Texto ▸
Sem, pelo menos, a concordância dos militares vai ser difícil, porque o pior é que estão se disseminando armas por todo o povo, por toda a Venezuela, o que já não é nada de recente, isso já vem do passado, e isso é que acabará por ter consequências graves.
Temos de falar também na crise social e na pobreza na Venezuela, e nas ajudas internacionais que é possível fazer chegar, ou não. Aí há dificuldades, até ao nível diplomático.
A todo o nível. A televisão neste aspeto tem transmitido situações concretas de famílias, sobretudo de pessoas que têm doenças, ou que precisam de um tratamento especial…
O problema é fazer lá chegar medicamentos e bens?
Aí entra a comunidade internacional, que não faça sanções e obstáculos, pretendendo condicionar o governo venezuelano a mudanças, que acabem por penalizar ainda mais uma população que já está no extremo da sobrevivência em muitos lugares.
Agora, acho que é importante que haja uma mobilização. A nossa diocese (Setúbal) já instituiu como uma das finalidades da renúncia de Quaresma precisamente a ajuda à situação da Venezuela. Vamos procurar fazê-lo através dos canais eclesiásticos, da Igreja, de tal maneira que se assegure que aquilo que damos chegue, de facto, à população e não seja desviado pelo caminho, o que acontece tantas vezes às ajudas oficiais.

O que fazer ▸ Dê continuidade ao texto sobre a crise na Venezuela e a ajuda à população, começando logo depois da última frase.

Dados brutos ▸
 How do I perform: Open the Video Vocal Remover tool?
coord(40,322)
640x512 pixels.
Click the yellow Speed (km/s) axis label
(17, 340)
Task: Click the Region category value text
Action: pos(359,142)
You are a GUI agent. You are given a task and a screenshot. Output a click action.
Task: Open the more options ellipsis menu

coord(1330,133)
==
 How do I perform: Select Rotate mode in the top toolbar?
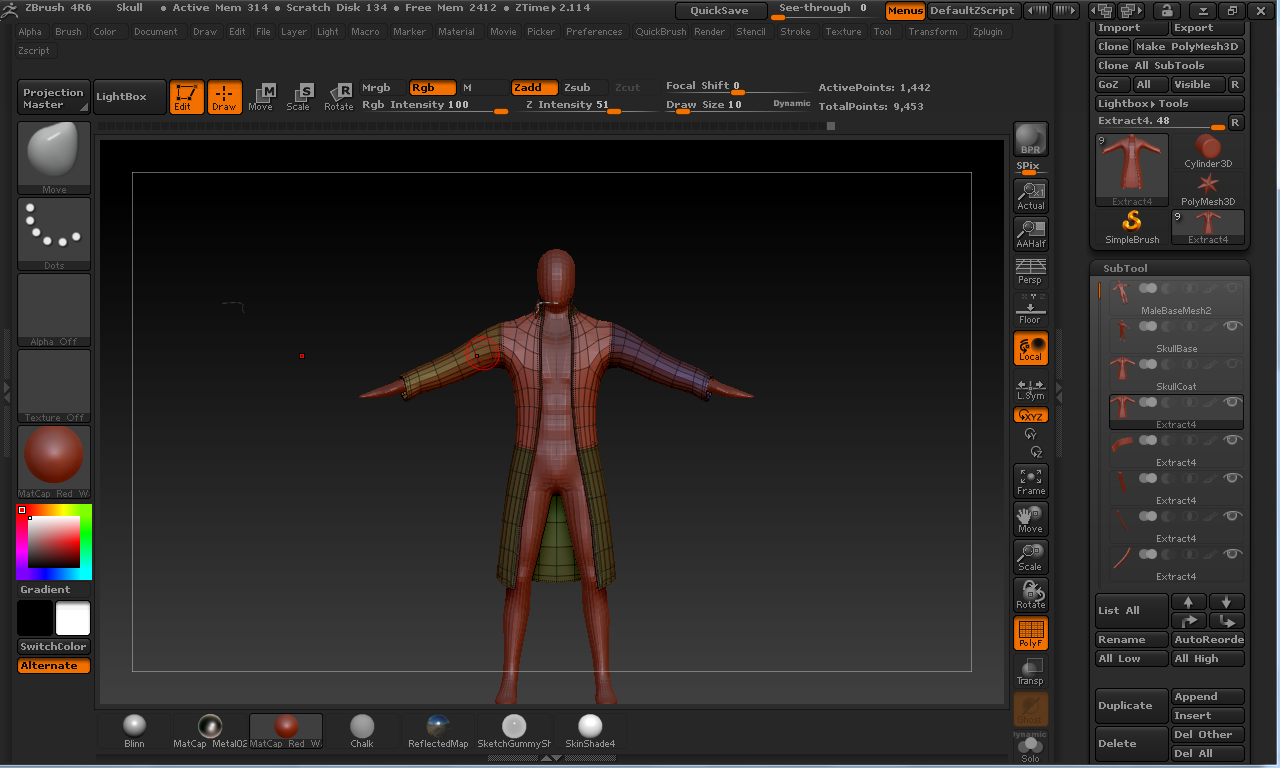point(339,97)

Resposta escrita ▸
No terreno, na Venezuela, as próprias instituições sociais da igreja estão a tentar organizar-se, para ver como é que essa ajuda que chega do exterior pode ser distribuída.
Exatamente. Nós privilegiaremos essa organização da Igreja no local, porque é aquela que nos parece mais segura.
O êxodo dos venezuelanos não está a gerar problemas também nos países onde estão a chegar, nomeadamente a Portugal e à Madeira?
Olhe, eu não sei. Eu até tenho visto coisas interessantes. Eu convivi com imigrantes portugueses em todo lado, veja o que aconteceu por exemplo com os nossos retornados, e foi uma dimensão sem comparação com aquilo que está agora. E os retornados foram um motor de desenvolvimento de tantas coisas em Portugal.
São esses os ecos que lhe chegam da Madeira também?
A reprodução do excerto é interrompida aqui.